Econometrica: Sep, 1992, Volume 60, Issue 5
Jeffrey S. Banks, Rangarajan K. Sundaram
This paper studies the class of denumerable-armed (i.e. finite- or countably infinite-armed) bandit problems with independent arms and geometric discounting over an infinite horizon, in which each arm generates rewards according to one of a finite number of distributions, or "types." The number of types in the support of an arm, as also the types themselves, are allowed to vary across the arms. We derive certain continuity and curvature properties of the dynamic allocation (or Gittins) index of Gittins and Jones (1974), and provide necessary and sufficient conditions under which the Gittins-Jones result identifying all optimal strategies for finite-armed bandits may be extended to infinite-armed bandits.
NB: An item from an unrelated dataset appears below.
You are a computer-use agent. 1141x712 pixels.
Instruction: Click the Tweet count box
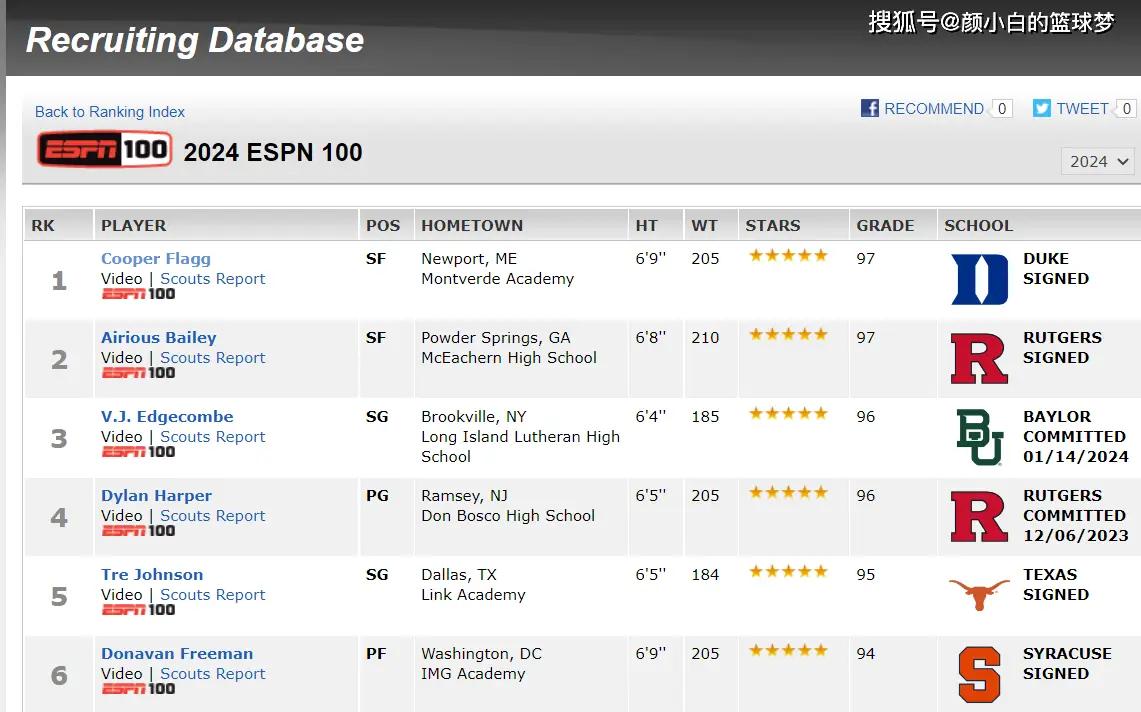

We then establish our central result: at each point in time, the arm selected by an optimal strategy will, with strictly positive probability, remain an optimal selection forever. More specifically, for every such arm, there exists (at least) one type of that arm such that, when conditioned on that type being the arm's "true" type, the arm will survive forever and continuously with nonzero probability. When the reward distributions of an arm satisfy the monotone likelihood ratio property (MLRP), the survival prospects of an arm improve when conditioned on types generating higher expected rewards; however, we show how this need not be the case in the absence of MLRP. Implications of these results are derived for the theories of job search and matching, as well as other applications of the bandit paradigm.